It’s Working
The writers I have the privilege of talking with these days have one thing in common: They are all incredibly busy. I believe the most precious gift one could offer a creative person is time: unscheduled, unencumbered, unhurried time. But when I hear how busy writers are—when I see the work they’re doing, and I feel the level of engagement and the urgency that it represents, and I understand the extent to which writers are pushing themselves to create art, to express themselves, and to make meaning out of the mess, and the occasional miracle, that is happening all around us—my first reaction is not to bemoan the absence of wide-open time for our creative writers. Mostly I feel a profound sense of pride. I am reminded that there is a sea of passionate people out there who are not only making literature, but also thinking deeply about—and responding to—important issues that affect us all, whether they’re literary, sociopolitical, environmental, or something else entirely. Categorize them however you’d like. Sometimes when I read the newspaper, or listen to the radio, or check what’s trending on Twitter, it’s the one thing that makes me feel better, that restores a little hope in the world’s trajectory. Thank God for busy writers.
Kevin Young is a great example of the assiduous writer, as contributor Clint Smith shows us in his absorbing profile, “The Poet at Work.” The author of ten poetry collections and two nonfiction books, including a new one, Bunk, on the rise of hoaxers, plagiarists, forgers, and fakers, published in November by Graywolf Press; the director of the Schomburg Center for Research in Black Culture; and the new poetry editor of the New Yorker, Young has no time for an image of the idle artist lazing about, waiting for inspiration to strike. “I feel like people have this notion of writing that it’s inspiration-based and romantic.
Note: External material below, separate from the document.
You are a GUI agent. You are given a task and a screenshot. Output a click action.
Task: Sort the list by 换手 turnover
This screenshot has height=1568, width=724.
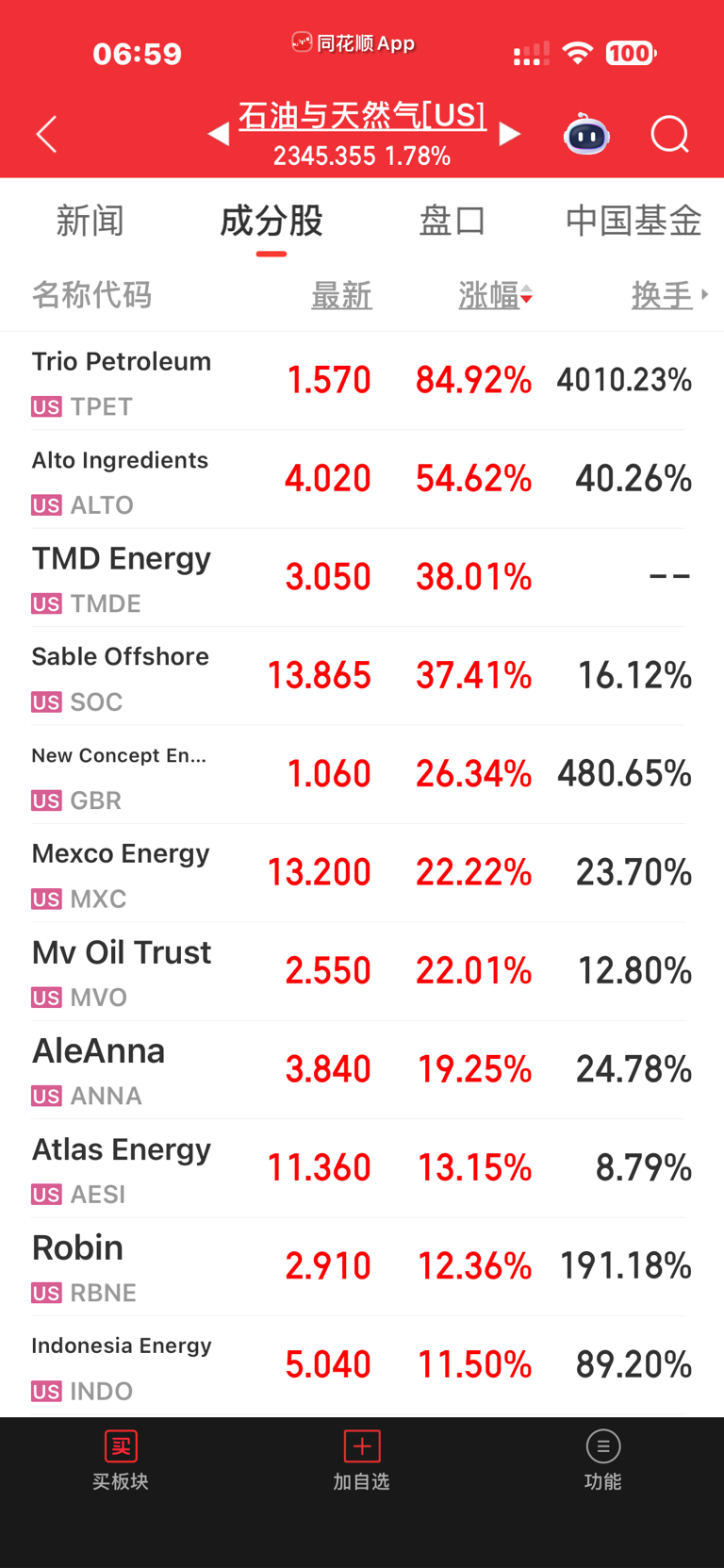pos(661,296)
Both little-R and big-R romantic. I don’t think that’s how it works. I think we can put it many ways—perspiration not inspiration—but I think it’s really just being there in your space.... It’s being there and writing,” he tells Smith. “It’s working. That’s why they call it your work.”
I am grateful—and honored, truly—that you’re taking time out of your busy life to read this magazine. I hope you find much in these pages to push you further along in your writing. Keep going. Your work is important.